**EXERCISE**
Using the data below, return word for word every line from the one holding "This screenshot has height=2125, width=978." down to the one holding "The image size is (982, 614).". Leave pictures out.

Stored items:
* * *
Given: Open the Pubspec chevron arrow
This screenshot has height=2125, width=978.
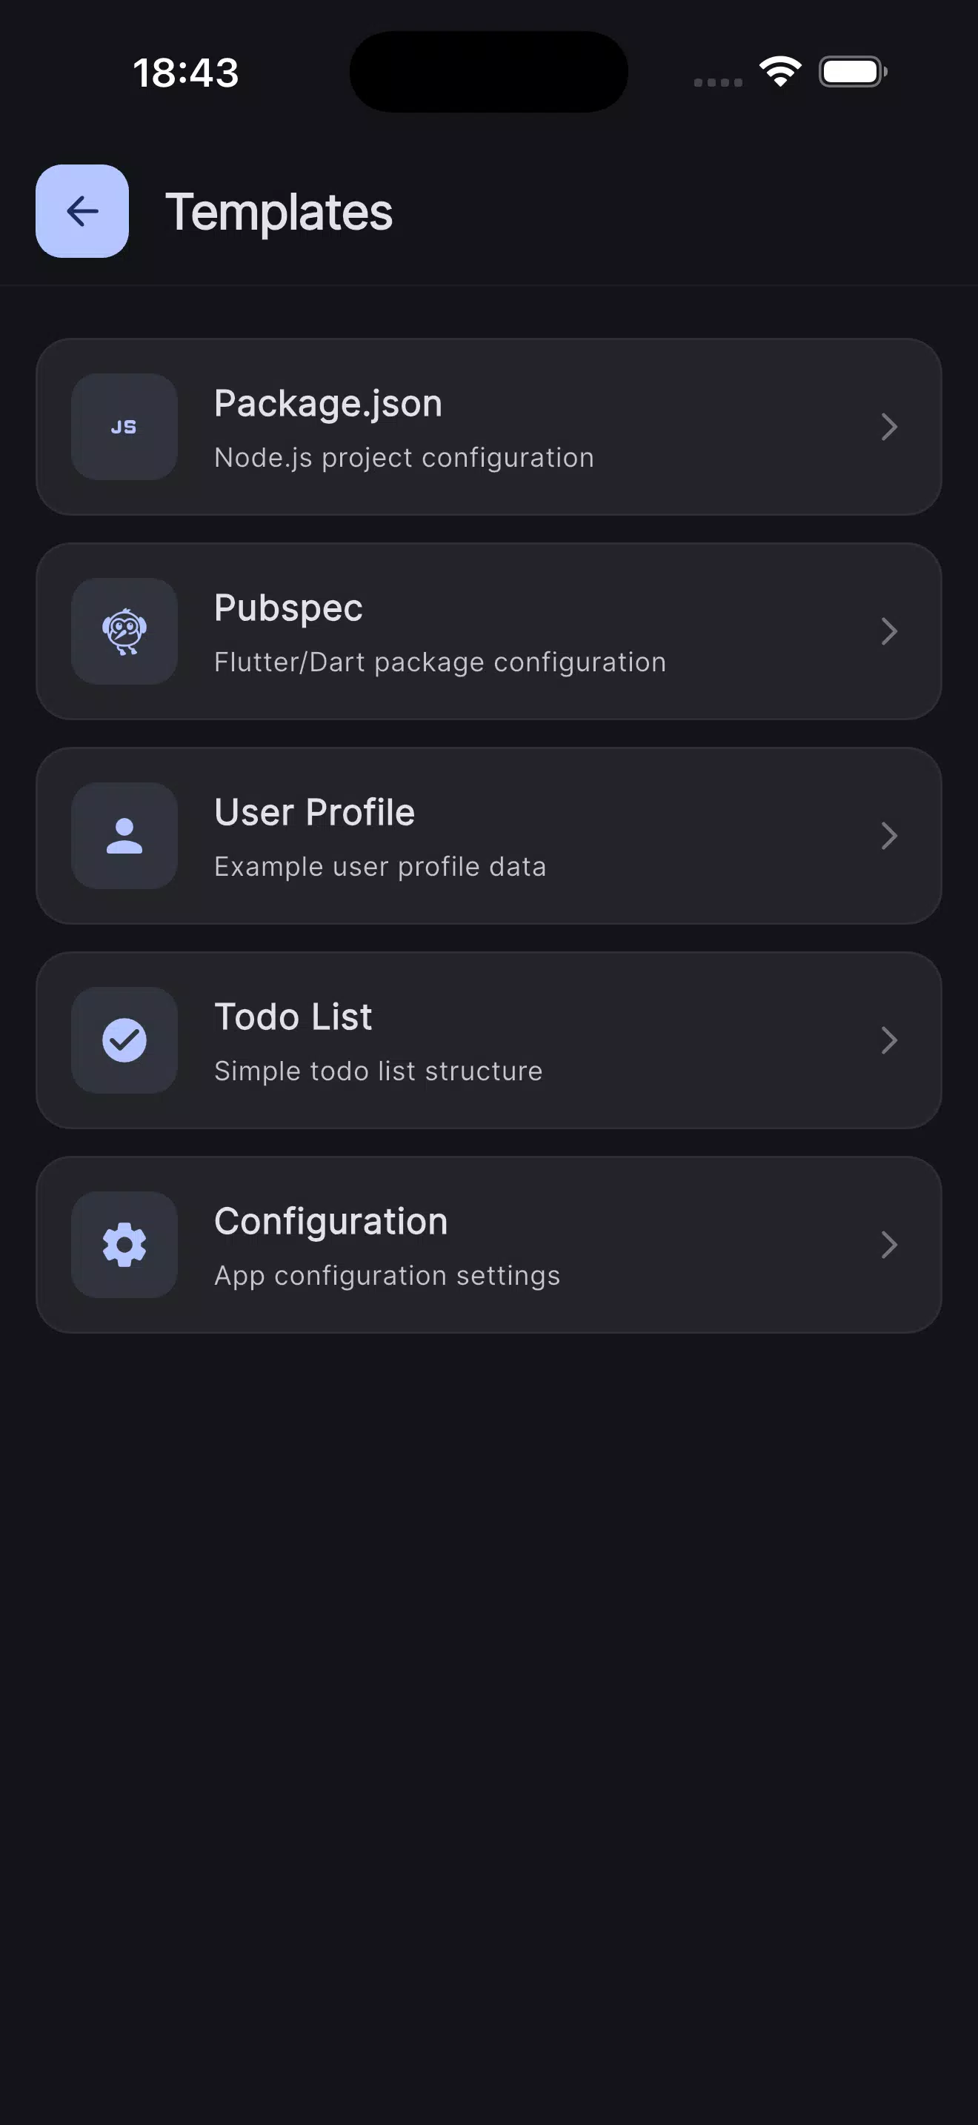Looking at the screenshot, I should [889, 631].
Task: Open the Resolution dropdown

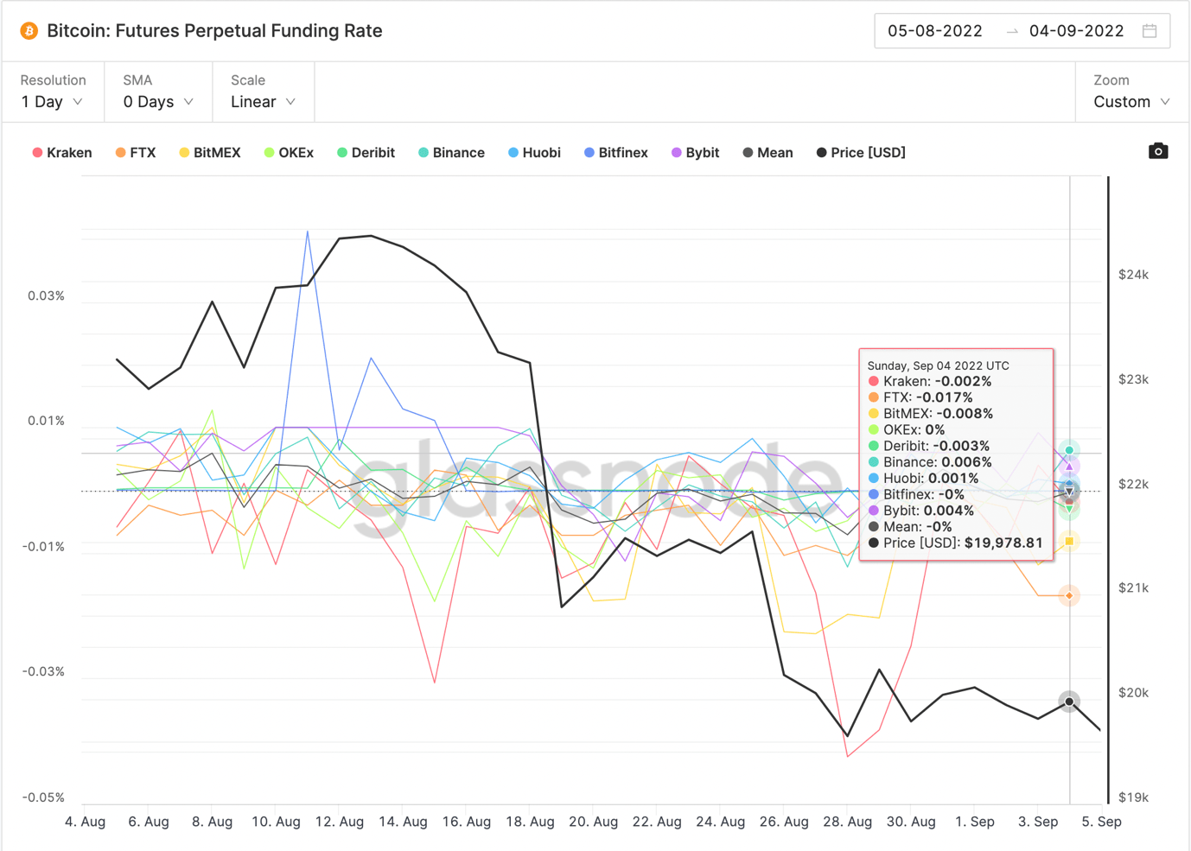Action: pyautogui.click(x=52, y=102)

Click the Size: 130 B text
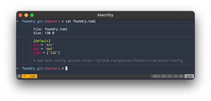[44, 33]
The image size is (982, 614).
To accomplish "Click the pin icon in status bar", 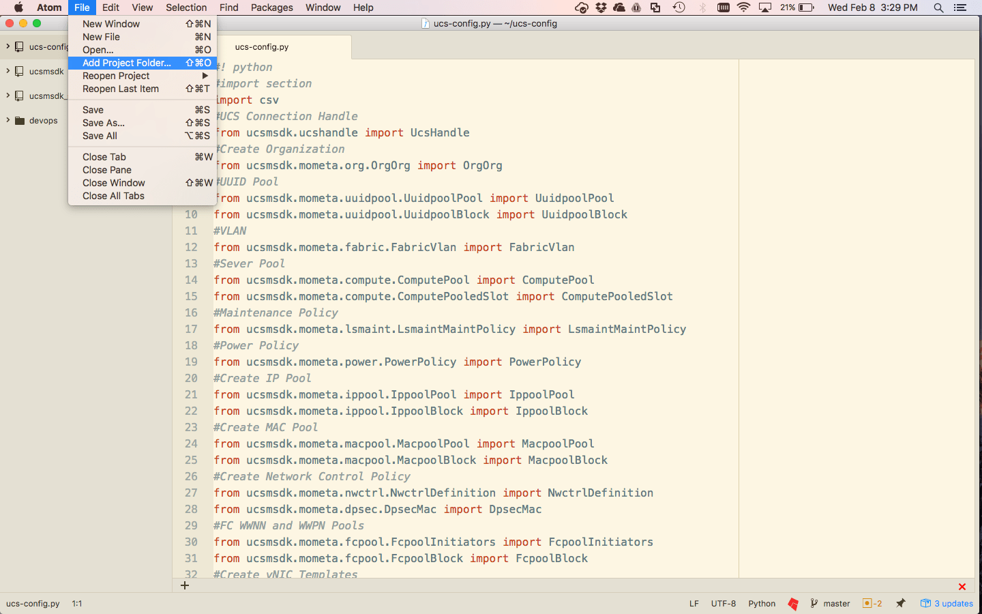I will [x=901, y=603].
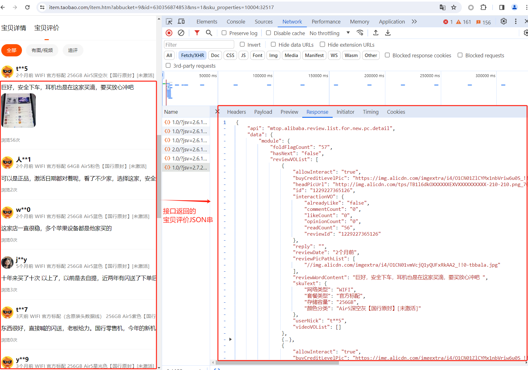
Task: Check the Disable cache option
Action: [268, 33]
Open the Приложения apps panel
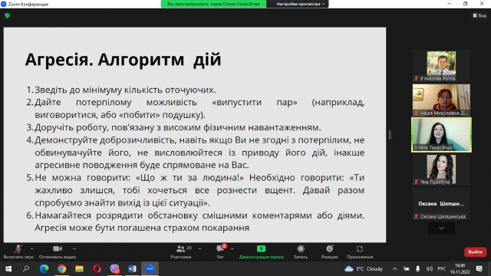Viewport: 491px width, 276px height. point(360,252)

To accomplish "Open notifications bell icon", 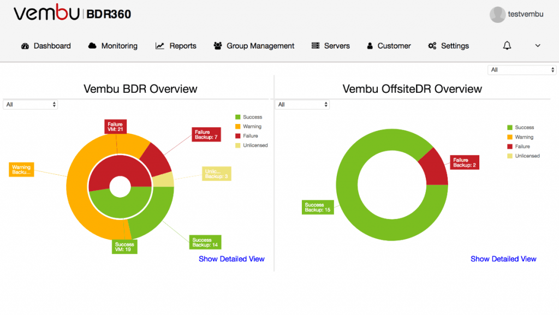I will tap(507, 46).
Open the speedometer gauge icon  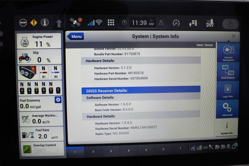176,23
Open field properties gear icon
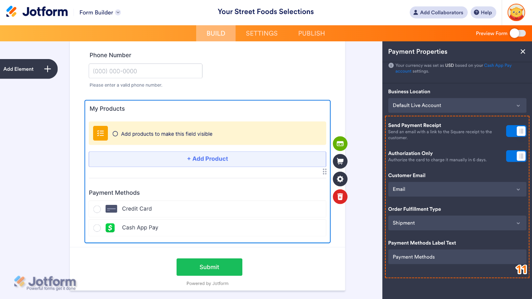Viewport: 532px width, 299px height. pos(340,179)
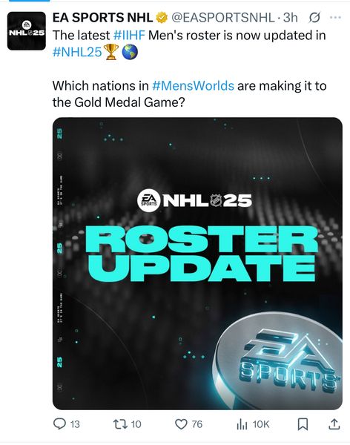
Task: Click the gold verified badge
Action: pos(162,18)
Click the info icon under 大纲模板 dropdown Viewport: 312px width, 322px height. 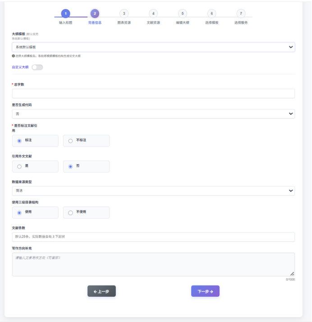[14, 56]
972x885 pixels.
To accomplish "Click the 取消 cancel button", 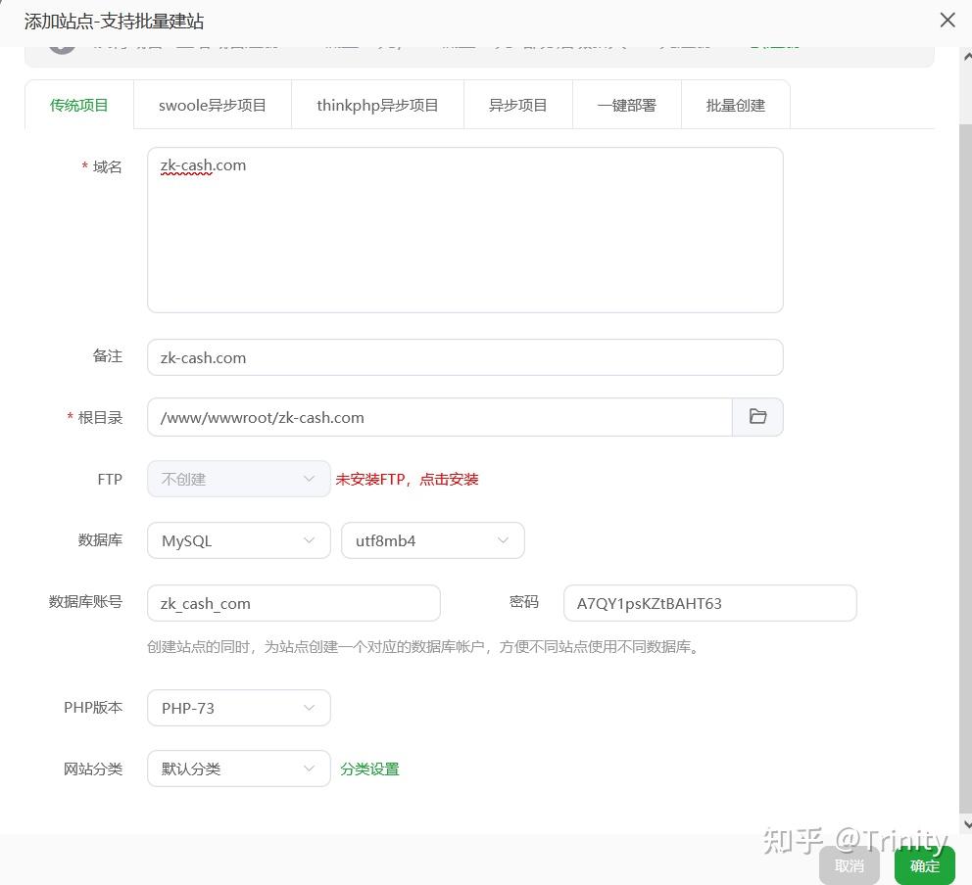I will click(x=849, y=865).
* * *
**WRITTEN RESPONSE**
This screenshot has height=2125, width=978.
Looking at the screenshot, I should [889, 631].
Task: Open the Resolution dropdown

Action: pyautogui.click(x=52, y=102)

Click the Size: 130 B text
[44, 33]
The image size is (982, 614).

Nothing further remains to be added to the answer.